This cute little robot floats to oil spills and sucks up the oil
A decade after a BP drilling rig exploded in the Gulf of Mexico, sending an estimated 168 million gallons of oil gushing into the water over the course of months, local wildlife are still struggling to recover. Many of the people who worked to clean up the spill are still experiencing health effects. At the time, the “cleanup” strategy involved setting oil slicks on fire and spraying mass quantities of a chemical meant to disperse it, both of which helped get rid of the oil, but also worsened pollution.
A new robot designed to clean oil spills, now in development, demonstrates how future spills could be handled differently. The robot navigates autonomously on the ocean surface, running on solar power. When oil sensors on the device detect a spill, it triggers a pump that pushes oil and water inside, where a custom nanomaterial sucks up the oil and releases clean water.
“The material repels water and attracts oil,” says Tejas Sanjay Kabra, a graduate student at North Carolina State University who has been developing the technology, called Soilios, over several years. While some other nanomaterials are now in use in oil spills, the new material is unique in that it’s made from leaves rather than fossil fuels. And while current processes still involve burning oil at the site of the spill, the new material can recover the oil. The robot, which is an entry in the 2020 James Dyson Award competition, can go out, collect the oil, and come back, and then the oil would be removed from the sponge-like material, which can be reused as many as 180 times.

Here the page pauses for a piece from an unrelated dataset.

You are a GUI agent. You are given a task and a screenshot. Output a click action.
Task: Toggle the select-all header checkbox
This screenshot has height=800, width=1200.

Kabra 3D-printed a small prototype of the robot, which he tested in a lab, a swimming pool, and then the open ocean. (The small version, about two feet across, can collect 20 gallons of oil at a time; the same device can be scaled up to much larger sizes). He now hopes to bring the product to market as quickly as possible, as major oil spills continue to occur—such as the spill in Russia in June that sent more than 20,000 metric tons of diesel into a pristine part of the Arctic.